An Initiation To Web Scraping (& More)

2019-04-30



Expo Electro at the Philarmonie de Paris, summer 2019


House music was born in Chicago during the early 1980’s, more precisely in the “Warehouse”, the club where DJ Frankie Knuckles invented the style.


Why learn web scraping?

I love electro & house music, and have always wanted to have all the upcoming music festivals (worldwide) effortlessly show up in my Google Calendar, so that I could simply pick my next travel destination according to where the best events would be taking place.

The thing is, since Google’s Public Calendars were depleted1, I haven’t been able to find a practical solution that would allow me to easily (automatically) add (hundreds to thousands of) events to my calendar.

Say, if I wanted to add all the upcoming electro festivals worldwide (hundreds) already listed on my favorite website, I would have to do it manually, and this would take hours if not days.

I had heard about scraping in the past, which allows to quickly extract data from websites, and I knew I could somehow use Google Calendar’s API to add events to my calendar using code. That’s all I needed to get started.


How I went about it:

Step #1: finding reliable, well maintained Events listings 🌍⬅💻🧐
Tools: Google search, friends’ recommendations.
How: I made a shortlist of websites which were fairly important, regularly maintained, with the most events listed and with the most detailed information per event. I ended up choosing one single website.

Step #2: (respectfully) scraping the Events listing 🌍➡💻🤔
Tools: Python, Scrapy, Virtual Environments.
How: I wrote a Python script using Scrapy, a Python framework which made it easy to extract data about 1500+ events from the above-mentioned Events listings, while storing it all neatly in a csv file, all in just a few seconds.
Note that by respectfully, I mean that some websites do not wish to be scraped, Scrapy automatically pays attention to this by checking the websites’ “robot.txt” file.

Step #3: Adding events from a CSV file to my Google Calendar 📅⬅💻😁
Tools: Python, Pandas, Google Calendar API.
How: I wrote another Python script, this time to extract the data from the csv file and upload it to my Google Calendar using its API (I find the tutorial videos very handy). I also added code to update existing events every time I run the program. Pandas, a Python data analysis library, was extremely convenient to structure and play with the data.




Bottom line:

In just about 2 days, I was able to write code which allows me to fill and easily update a Calendar containing hundreds (1500+) of upcoming electro and deep house festivals worldwide over the next 24 months, which I can easily share with friends.
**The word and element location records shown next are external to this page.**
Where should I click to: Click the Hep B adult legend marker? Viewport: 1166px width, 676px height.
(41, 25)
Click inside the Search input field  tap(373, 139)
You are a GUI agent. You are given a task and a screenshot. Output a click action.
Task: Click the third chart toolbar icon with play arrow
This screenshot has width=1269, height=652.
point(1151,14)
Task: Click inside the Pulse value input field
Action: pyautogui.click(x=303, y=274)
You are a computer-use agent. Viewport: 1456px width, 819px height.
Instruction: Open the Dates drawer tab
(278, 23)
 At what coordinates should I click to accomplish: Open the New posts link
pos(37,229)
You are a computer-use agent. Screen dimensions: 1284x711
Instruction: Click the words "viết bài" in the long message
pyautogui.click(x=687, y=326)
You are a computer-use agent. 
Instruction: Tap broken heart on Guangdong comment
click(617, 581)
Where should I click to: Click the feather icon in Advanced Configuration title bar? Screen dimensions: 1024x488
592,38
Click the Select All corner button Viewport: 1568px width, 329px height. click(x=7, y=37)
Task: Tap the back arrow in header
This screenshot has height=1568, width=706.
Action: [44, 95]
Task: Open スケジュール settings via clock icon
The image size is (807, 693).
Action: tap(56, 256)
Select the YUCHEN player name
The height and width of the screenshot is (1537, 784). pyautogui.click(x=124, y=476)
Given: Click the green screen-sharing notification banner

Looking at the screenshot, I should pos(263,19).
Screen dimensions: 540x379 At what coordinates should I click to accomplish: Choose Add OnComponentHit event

I now have a clear view of all upcoming festivals and sure am going to pick my next trips according to some of the events I’ll see pop up in my calendar a few weeks to months ahead.

I’ll see how handy this Calendar proves to be, in the meantime I have learnt a lot about Python, scraping and APIs.


1. Google public calendars: somewhere around 2009, unmaintained public user calendars actually brought Google more blame than praise from its users so Google decided to end the project.